◆ **What needs to be done**: The records below are to be repeated exactly, and their pictures left out.

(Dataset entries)

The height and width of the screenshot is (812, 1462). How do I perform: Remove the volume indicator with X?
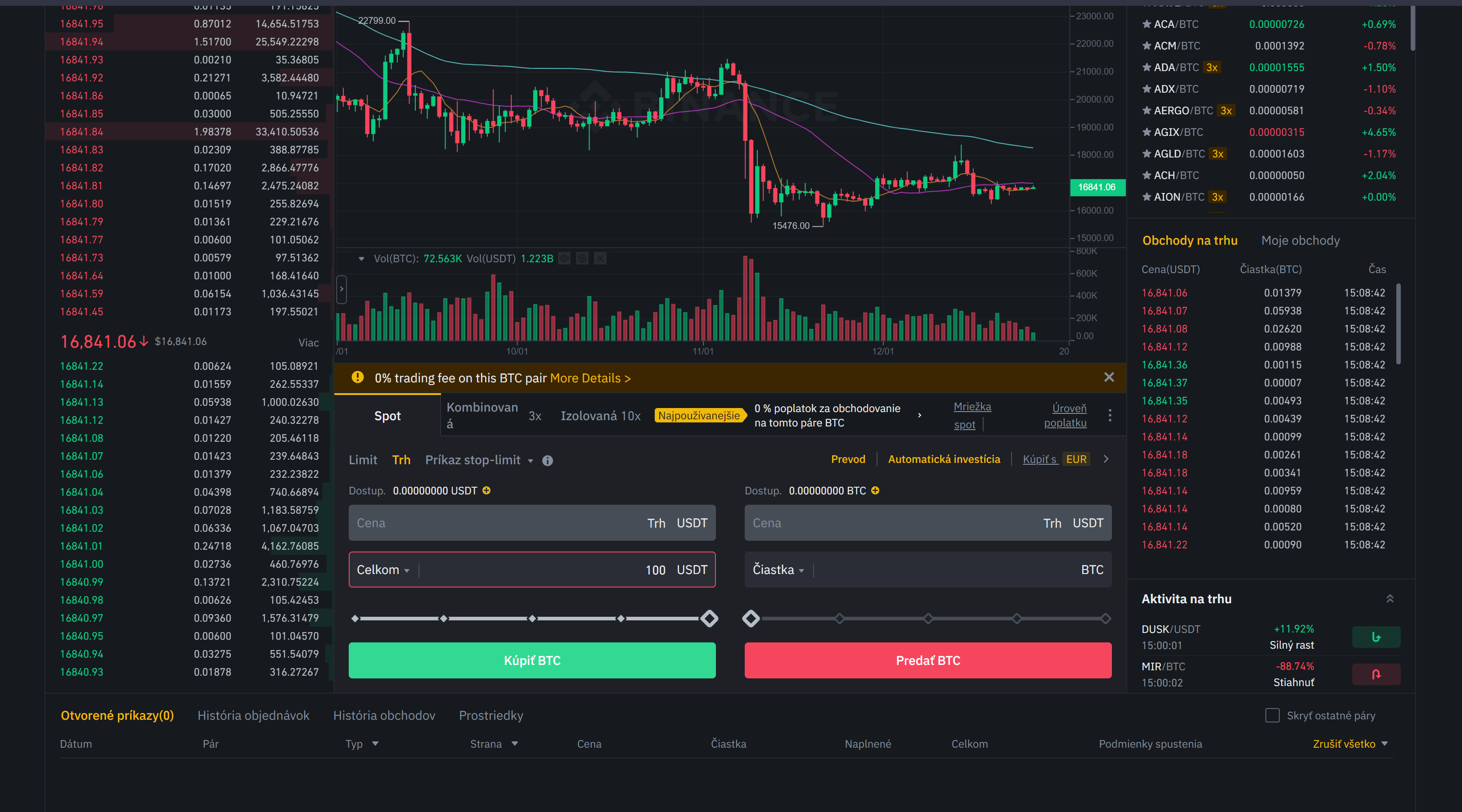(x=600, y=259)
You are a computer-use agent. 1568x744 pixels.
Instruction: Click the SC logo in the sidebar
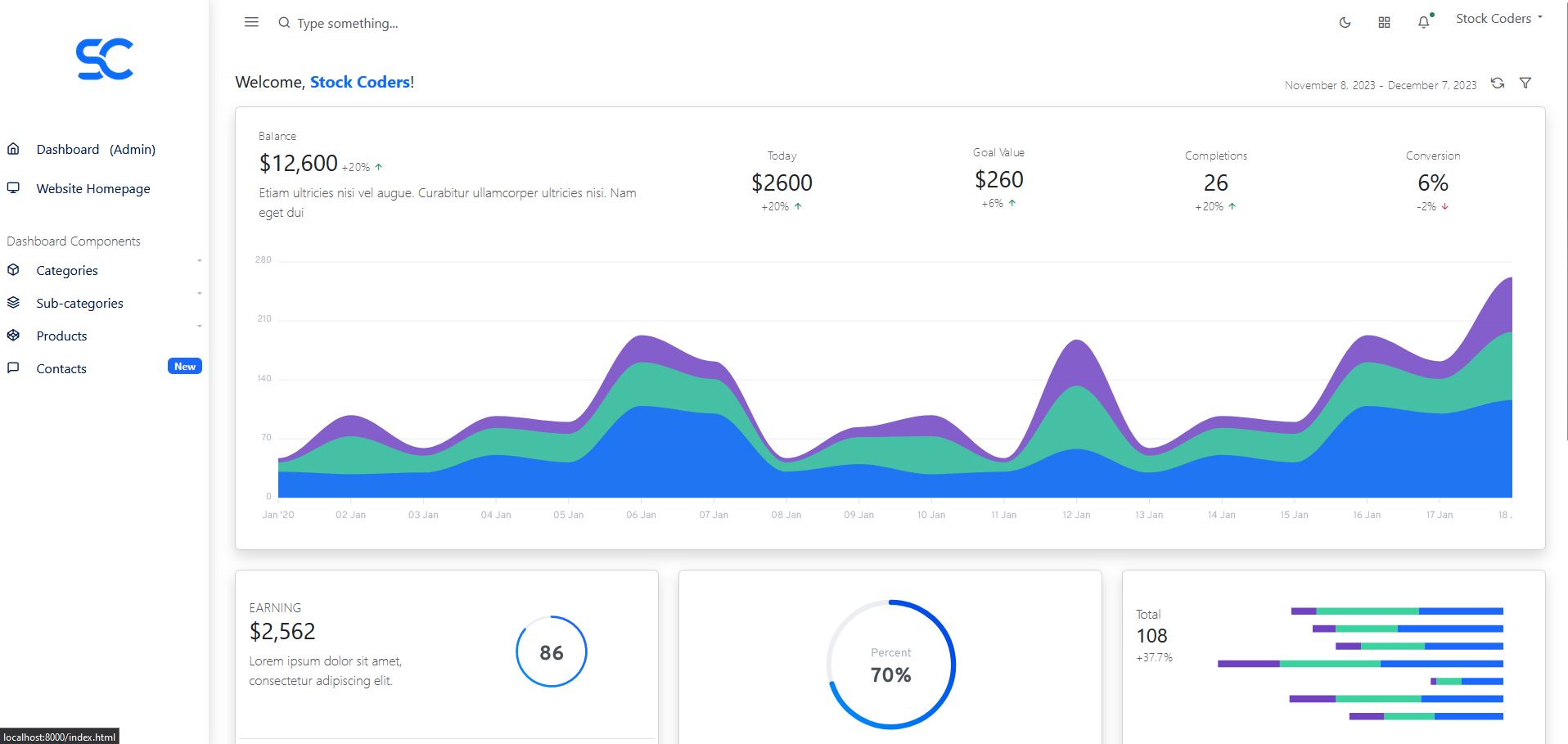point(105,57)
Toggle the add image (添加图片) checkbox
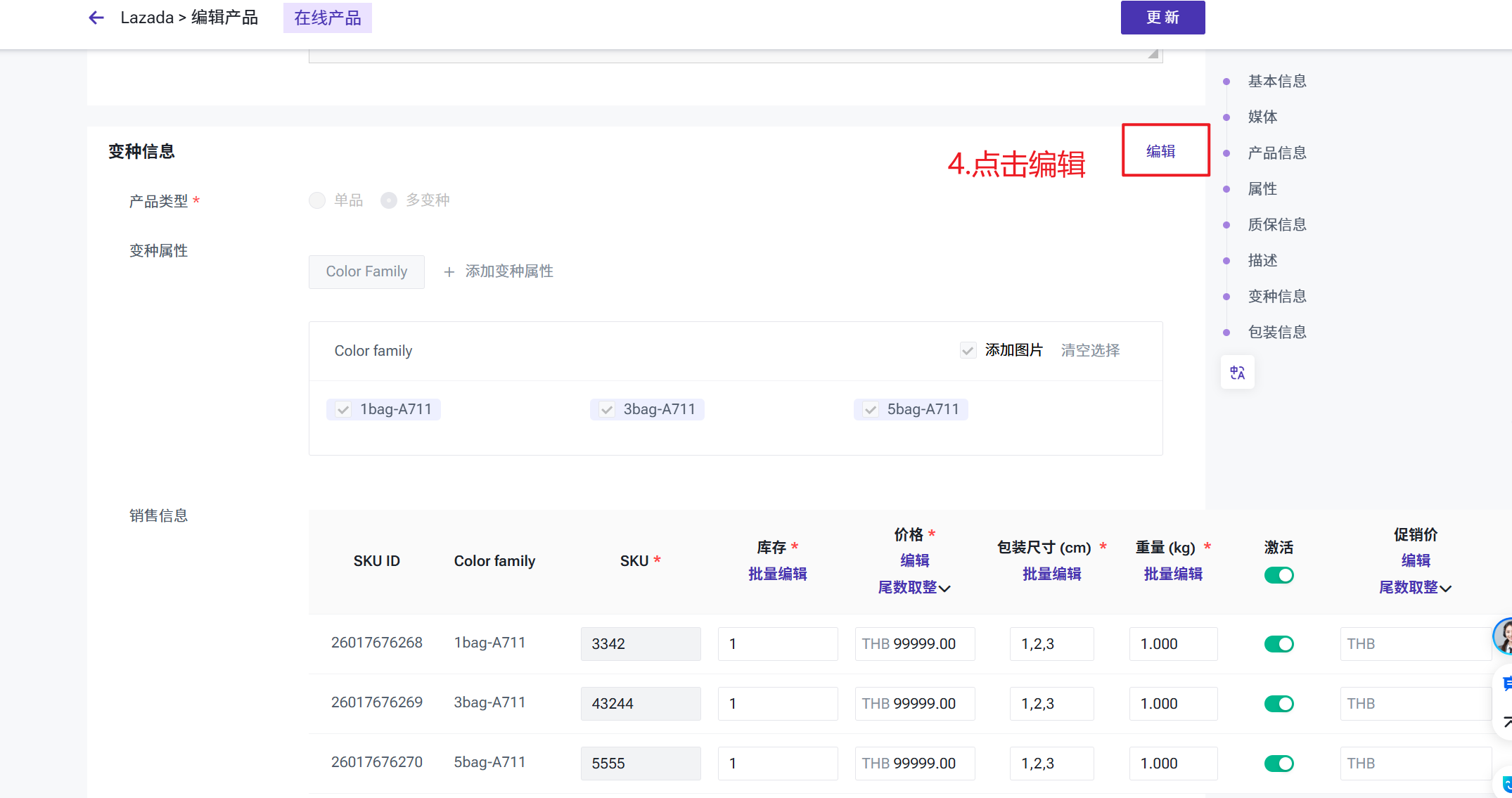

◆ **Answer to this task**:
The height and width of the screenshot is (812, 1462). How do I perform: Remove the volume indicator with X?
(x=600, y=259)
You are a computer-use agent. 1568x744 pixels.
Instruction: Click the SC logo in the sidebar
point(105,57)
Toggle the add image (添加图片) checkbox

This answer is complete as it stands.